New Zealand promises a carbon neutral government by 2025, but exempts agriculture

New Zealand states that its public sector will become carbon neutral by 2025 as it declares a climate emergency.
calendar icon 2 December 2020
clock icon 2 minute read

Reuters reports that New Zealand declaring a climate emergency is being met with scepticism from some critics, who say that the move is symbolic unless it is backed with greater actions to reduce emissions.

Prime Minister Jacinda Ardern said the climate emergency declaration was based on the Intergovernmental Panel on Climate Change's findings that to avoid more than 1.5 degree Celsius rise in global warming, emissions would need to fall by around 45 percent from 2010 levels by 2023 and reach zero by around 2050.

 

"This declaration is an acknowledgement of the next generation. An acknowledgement of the burden that they will carry if we do not get this right and do not take action now," Ardern told lawmakers in parliament.

After an hour-long debate, a majority of parliamentarians voted in favour of the declaration. The main opposition National Party voted against it saying it was nothing but "virtue signalling".

New Zealand joins 32 other countries including Japan, Canada, France and Britain that have declared a climate emergency.

Ardern, who returned to power in October delivering the biggest election victory for her centre-left Labour Party in half a century, has called climate change the "nuclear free moment of our generation".

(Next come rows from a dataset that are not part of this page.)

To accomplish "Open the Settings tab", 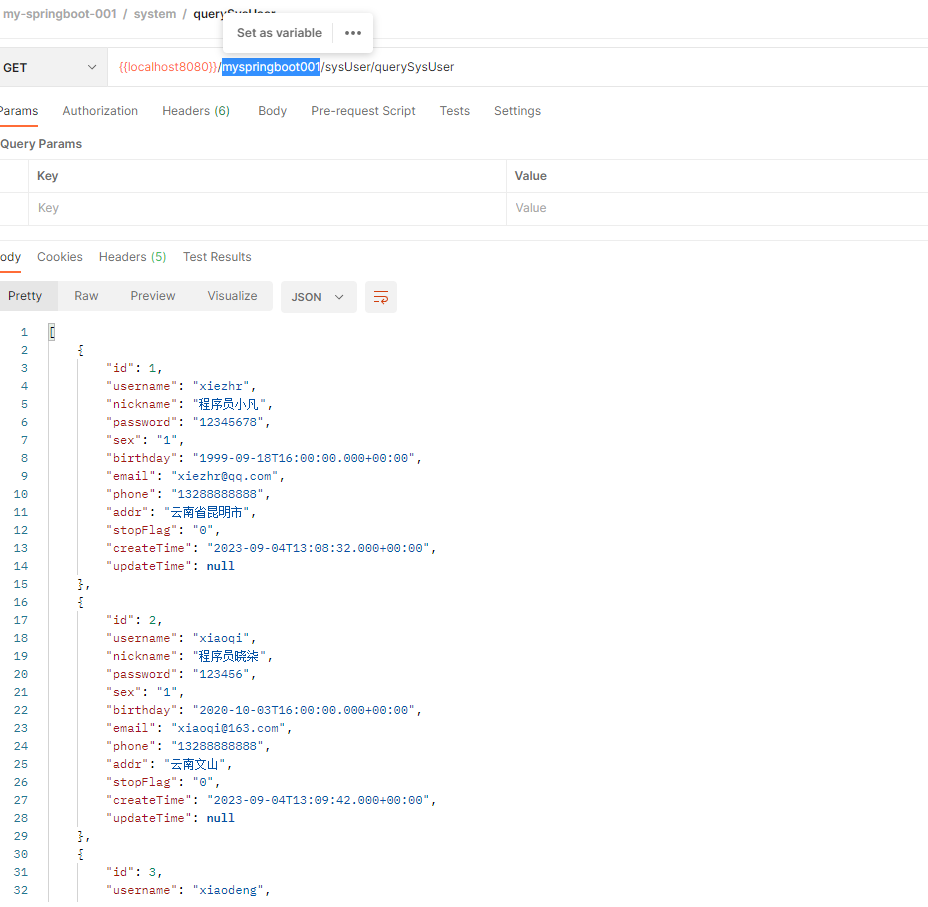I will point(517,111).
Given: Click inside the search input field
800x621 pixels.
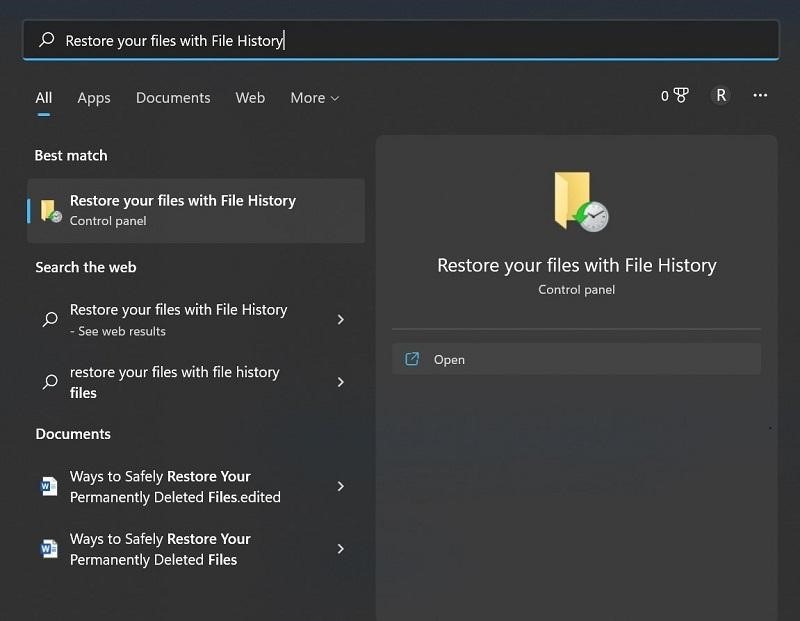Looking at the screenshot, I should (300, 39).
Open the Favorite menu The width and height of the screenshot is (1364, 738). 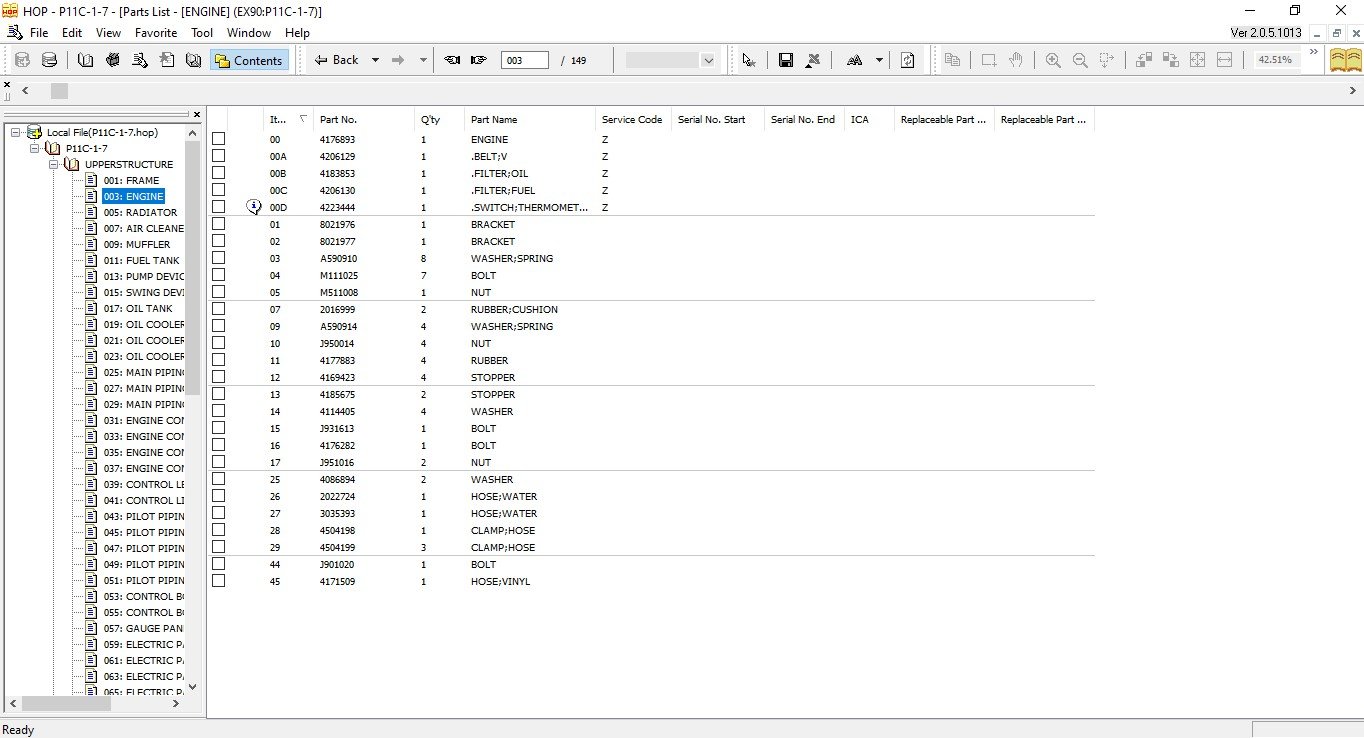coord(156,33)
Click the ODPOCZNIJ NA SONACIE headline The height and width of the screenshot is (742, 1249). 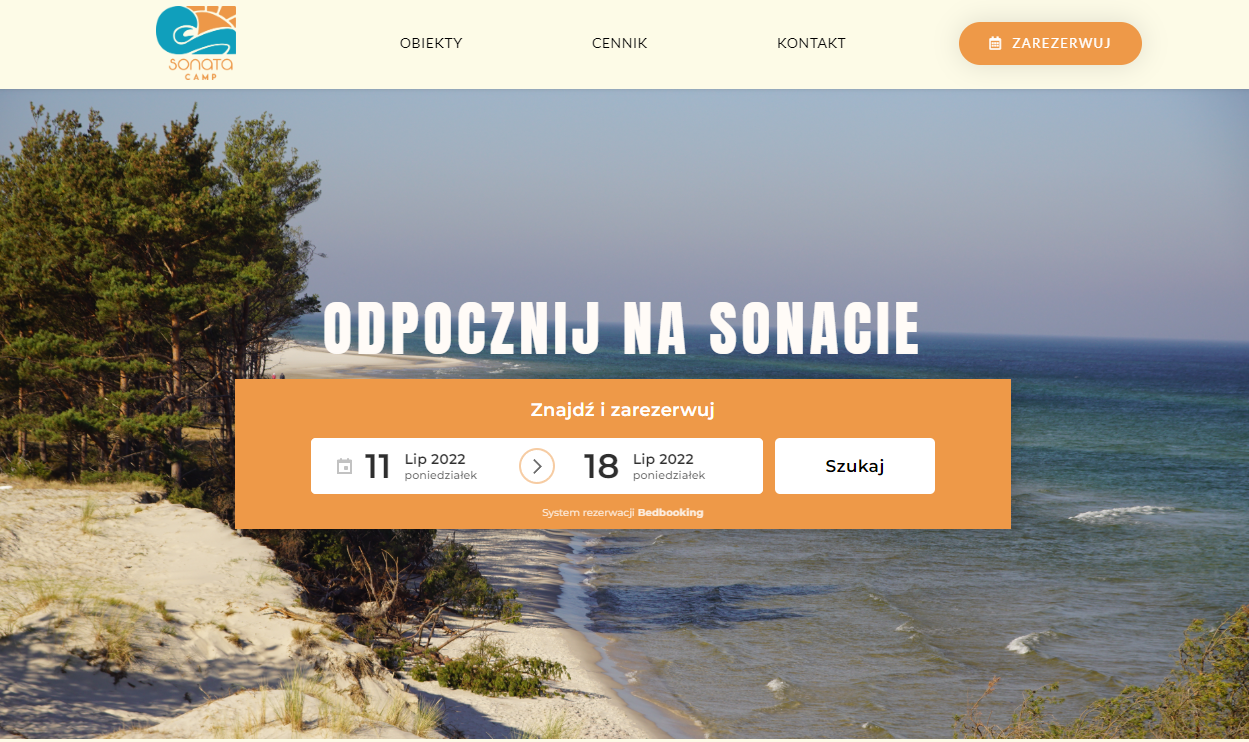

In her first term she passed a Zero Carbon Bill, which sets the framework for net zero emissions by 2050 with an exemption for farming, and banned new offshore oil and gas exploration.

Nearly half of New Zealand’s greenhouse gas emissions come from agriculture, mainly methane.

The government on Wednesday 2 December promised the public sector will achieve carbon neutrality by 2025. Government agencies would have to measure and report emissions and offset any they can't cut by 2025.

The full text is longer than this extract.